Polly Clark
Poet, Novelist
About
Polly Clark is the author of three novels and four collections of poetry.
Her third novel Ocean was published in hardback by Eye Books June 2025. It follows the story of a traumatised family fleeing the aftermath of a terrorist explosion on the London Underground by crossing the Atlantic together in a sailing boat. Louis de Bernières describes it as ’Strange, wonderful and compelling’ and Irish Times said: Ocean “shines in its exploration of the deep weirdness of grief and trauma”.
Her first novel, Larchfield (Quercus, 2017) fictionalised a little-known but vital time in the life of poet WH Auden and won the Mslexia Prize. The book and its author were featured in the BBC biopic of WH Auden, Stop All The Clocks, alongside Paul Muldoon, Alexander McCall Smith, Richard Curtis and others. Larchfield received plaudits from Richard Ford, Margaret Atwood and others.
Her follow up Tiger (Quercus, 2019) was shortlisted for the Saltire Scottish Book of the year and was described by the Guardian as joining a ‘vanguard of novels – including Laline Paull’s The Bees, Jeff VanderMeer’s Southern Reach Trilogy and Richard Powers’s tree epic The Overstory – which approach non-human life in diverting new ways.’

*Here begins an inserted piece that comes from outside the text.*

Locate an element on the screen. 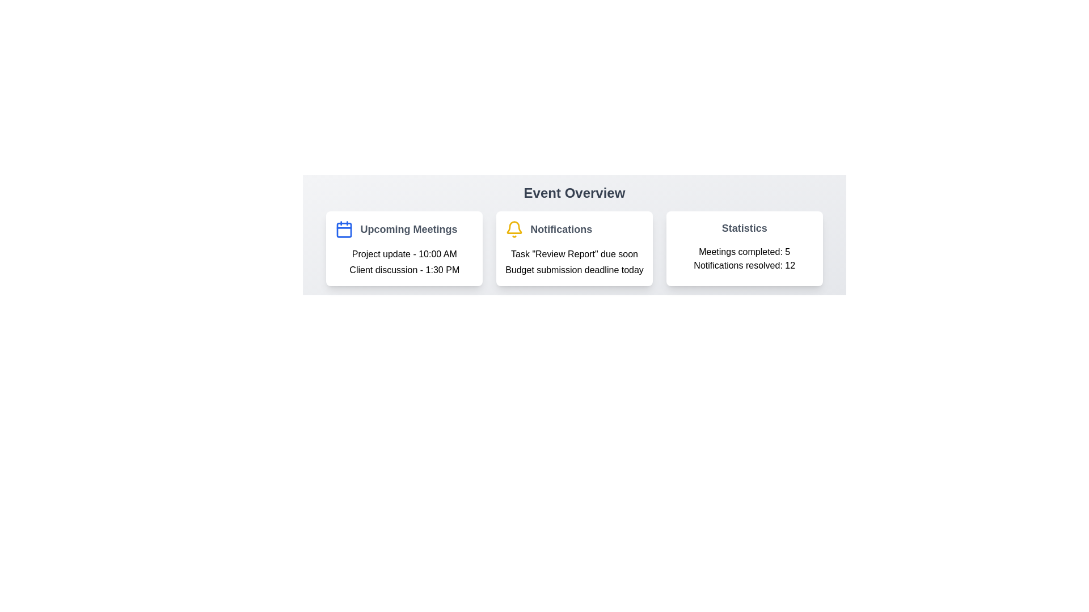 The image size is (1089, 612). text content of the Informational Card, which is the third element in a horizontally arranged grid of three cards, located on the far right of the grid is located at coordinates (744, 248).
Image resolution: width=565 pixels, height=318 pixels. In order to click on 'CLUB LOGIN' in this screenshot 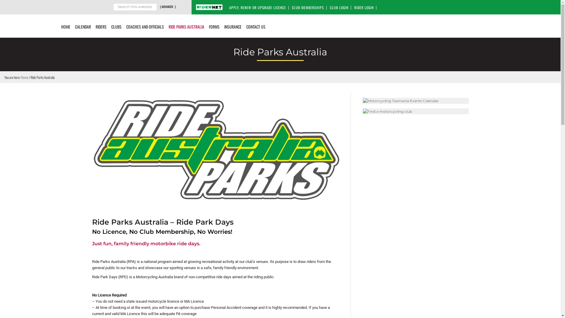, I will do `click(339, 7)`.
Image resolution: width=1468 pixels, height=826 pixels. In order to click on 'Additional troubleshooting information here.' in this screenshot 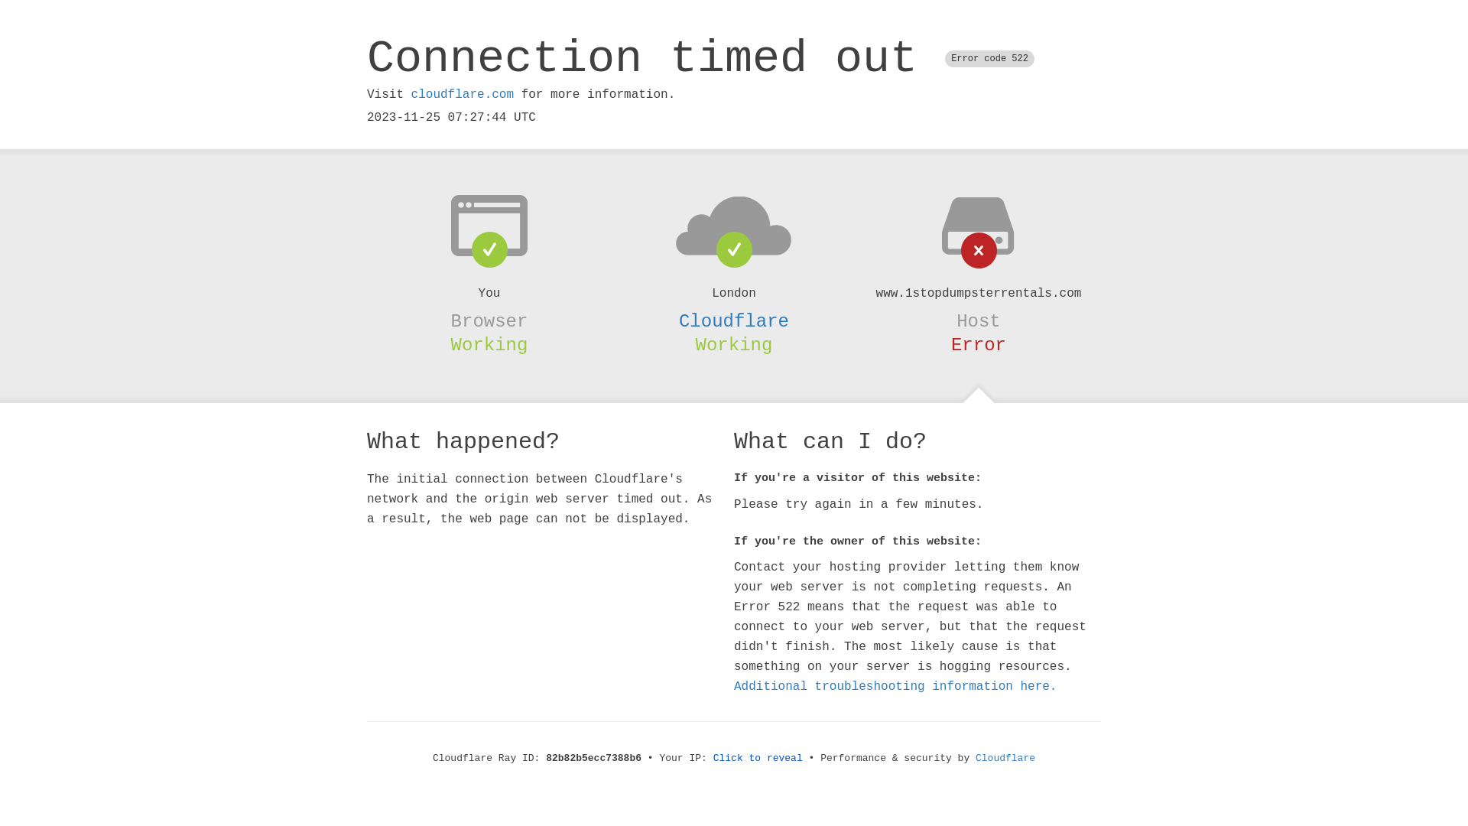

A retrospective of Clark’s poetry, Afterlife: New and Selected Poems is published by Bloodaxe Books in 2026. She won an Eric Gregory Award for her first poetry collection, Kiss (Bloodaxe, 2000) and her second Take Me With You (Bloodaxe, 2005) was shortlisted for the TS Eliot Prize. Her short collection A Handbook for the Afterlife (Templar, 2015) was shortlisted in the Michael Marks Awards.
Polly Clark was born in Toronto, brought up in Scotland and writes on a houseboat in London.